View Full Version : For the Mothers and Crones
~Macha~
March 14th, 2005, 05:40 PM
I was meditating on the whole Maiden, Mother, Crone thing last nite. I am 21 and I have a 7 month old (Vivi!!!). Having a child, does that automatically put me in the category/status of Mother, or am I still a Maiden, in that I am subject to no man? Does Motherhood come with expereince or does it just come with the birth of a child? What is y'alls opinions and experiences?
Rick
March 14th, 2005, 05:47 PM
Guess I'd have to ask... do you feel like a mother? In other words, I'm not sure that such change is marked by an event, or a date on the calendar, but rather by how you perceive the changes in yourself...
Bec_W
March 14th, 2005, 06:50 PM
Rick makes a good point. I don't think giving birth automatically makes you a mother, I also don't think that it's a pre-requisit. I know a few woman who fall into this category and don't have children.
Jenne
March 14th, 2005, 06:53 PM
ITA...it's a stage in life, not necessarily life experiences at this particular point in time, tho those tend to be your best sign of where you MIGHT be...
If that makes any sense, lol.
Rhianna813
March 14th, 2005, 07:05 PM
I think it's a little of "all of the above". Part of the Maiden-Mother-Crone division is that it does follow the natural cycle of a woman's life and honors all aspects. On a purely physical level it follows our horomonal changes related to menstruation. Maiden is either from birth or perhaps first blood. Mother is when you give birth. Crone when you stop bleeding. For many women no one ever stopped to mark these milestones or celebrate the rites of passage.
But in reality not everyone fits the physical aspects of these, especially the Mother part. Some women may never have children or want to. Some may have them early and some late in life. I didn't have a baby until I was 35 but I felt I had transitioned into the Mother aspect before that point.
To me the Maiden aspect is using most of your energy to care for yourself, learn about yourself in the world, and grow as an individual first. The Mother aspect started to come about for me when I felt comfortable in my own skin and began to want to "mother" other aspects of my life. Not smoother them just be a caretaker. This could be a career, a home, a Coven, a marriage, or community involvment.

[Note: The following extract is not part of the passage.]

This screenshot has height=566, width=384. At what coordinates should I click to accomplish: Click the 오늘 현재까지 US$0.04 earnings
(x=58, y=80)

So I think it's a wonderful idea to acknowledge the physical transition that occurs when you reach one of these milestones. But on the spiritual level only you can really know where you're in the cycle and perhaps the transition is not so clear cut.
Rhianna
djc114
March 14th, 2005, 08:07 PM
I'm 27 and never having kids. I feel I am past the "Madien" stage and even though I don't or won't ever have kids, I feel I am in the "Mother" stage. I also feel I have a teensy weensy like 0.0000001% "Crone" in me too.
I equate the phases with knowledge. The "Crone" part of me is the part that keeps stiving to learn new things and wants to know everything.
Jolantru
March 14th, 2005, 09:23 PM
I often wonder if the Mother and Crone aspects come either with physical/biological maturity or emotional/spiritual maturity.
My experiences seem to tell me diverse different things. For one, I am 29 and I have a little girl. However, to my younger friends, I am regarded as "Mom" but I have a feeling that I am actually more like a "Crone". Indeed, I am there as "den mother", listening to them, offering comfort and advice. So, in this case, I straddle between the "Mother" and "Crone" aspects. I sometimes feel like a Crone.
Yet, when I talk to my older friends who are in the 40s, I feel like a "Maiden". *lol*
So, I agree that the Maiden-Mother-Crone aspects are interchangeable. We are sometimes Maidens. We are sometimes Mothers. We are sometimes Crones. Indeed, I have met younger women who come across as strongly "Crone".
Jolantru
~Macha~
March 15th, 2005, 09:45 AM
I was thinking the same thing with the interchangabilty of the titles... I just wanted to get other people's opinions on what they thought/felt about the whole "title" thing. Because I recall on of the members (I can't remember her name, but a scene from "Pete's Dragon" was her avatar for awhile) had a quote about the joys of cronehood something. So, yeah, I see how they are interchangeable.
peggarty
March 20th, 2005, 04:58 PM
Well I guess I'm at the mother stage still. My kids are growing up - they're in their teens - and I'm in my thirties. I don't feel old enough to be the crone, although, if wisdom comes with age, I'm not sure I'll ever get there. lol. Seriously, I think although I still feel very much the mother, I think that the crone is beginning top make her prescence felt. Just in little ways.
Romani Vixen
March 20th, 2005, 09:52 PM
I think it's mostly mentality. In some respects we are all three... but which one predominates you? I've known women who never had children, but they were still 'Mothers' in that they took care of everyone else.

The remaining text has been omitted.